How to send multiple Header Values with the SAME name using CURL?

Question

I have been struggling to replicate an issue we are facing in Production. The clients are sending multiple headers with the same name via a cookie and we are trying to troubleshoot the same via CURL. The intent is to send TWO header values for the same header name so that the application (below as myhost) can intercept it via this curl attempt. However, when I attempt something like this, the server, the "x-targetted-group" value doesn't resolve. IF I send TWO headers using -H "X-targetted-group:Group1" - "x-targetted-group:Group2", the server only gets the first one. How can i send both ?

curl -i -H "Accept: application/json" -H "x-targetted-group:Group1,Group2"  https://myhost:8990/"

Answer 1

I used to perform a lot of bad queries syntax attacks on HTTP servers.
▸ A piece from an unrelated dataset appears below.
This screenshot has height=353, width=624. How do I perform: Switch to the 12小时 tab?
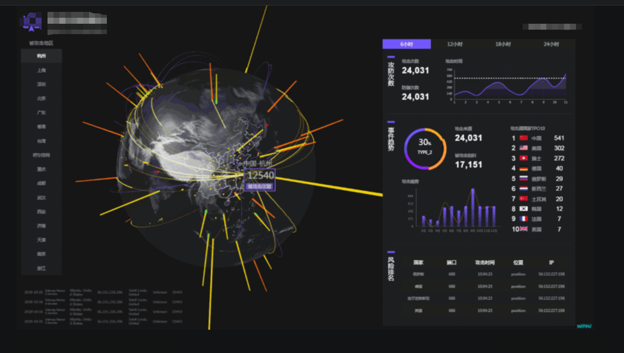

By definition, curl or wget won't let you do much bad syntax work.

You should try to use low level netcat + printf.

With printf, you write your HTTP query, and netcat will manage the socket connection (for ssl connections you can replace netcat with openssl_client).

That would look like (for a basic query):

printf 'GET /my/url?foo=bar HTTP/1.1\r\n'\
'Host: www.example.com\r\n'\
'\r\n'\
| nc -q 2 127.0.0.1 80

And for a more complex one (repeated header & old ops-fold header syntax, not also how to write a %character in printf):

printf 'GET /my/url?foo=bar&percent_char=%% HTTP/1.1\r\n'\
'Host: www.example.com\r\n'\
'x-foo-header: value1\r\n'\
'x-foo-header: value2\r\n'\
'x-foo-header: value3, value4\r\n'\
'x-foo-header:\t\tval5\r\n'\
' val6\r\n'\
'User-agent: tests\r\n'\
'\r\n'\
| nc -q 2 127.0.0.1 80

Once you get used of it it's a pleasure, no limitations.

Answer 2

curl won't let you. So answer is you can't. Later version of wget won't either.

If you want to experiment with odd possibly malformed HTTP requests, you can just craft your own - it's all just plain text. Example using netcat:

> cat request.txt # I.e. the contents of the file request.txt is:
GET /
Accept: application/json
X-targetted-group: Group1
X-targetted-group: Group2

> nc myhost 8990 <request.txt

The HTTP spec says lines have to end in CRLF (\r\n) so the above might not be accepted by your server unless the text file request.txt uses CRLF line termination (there is an option for saving like that in text editors ..).

Aside: What HTTP spec says about multiple headers with the same name (they are allowed):

Multiple message-header fields with the same field-name MAY be present in a message if and only if the entire field-value for that header field is defined as a comma-separated list [i.e., #(values)]. It MUST be possible to combine the multiple header fields into one "field-name: field-value" pair, without changing the semantics of the message, by appending each subsequent field-value to the first, each separated by a comma. The order in which header fields with the same field-name are received is therefore significant to the interpretation of the combined field value, and thus a proxy MUST NOT change the order of these field values when a message is forwarded.

Answer 3

This is a limitation of the HTTP protocol itself. You are not allowed to send multiple headers with the same name unless they are sent in the same key as a comma separated list of values. Take a look at this answer.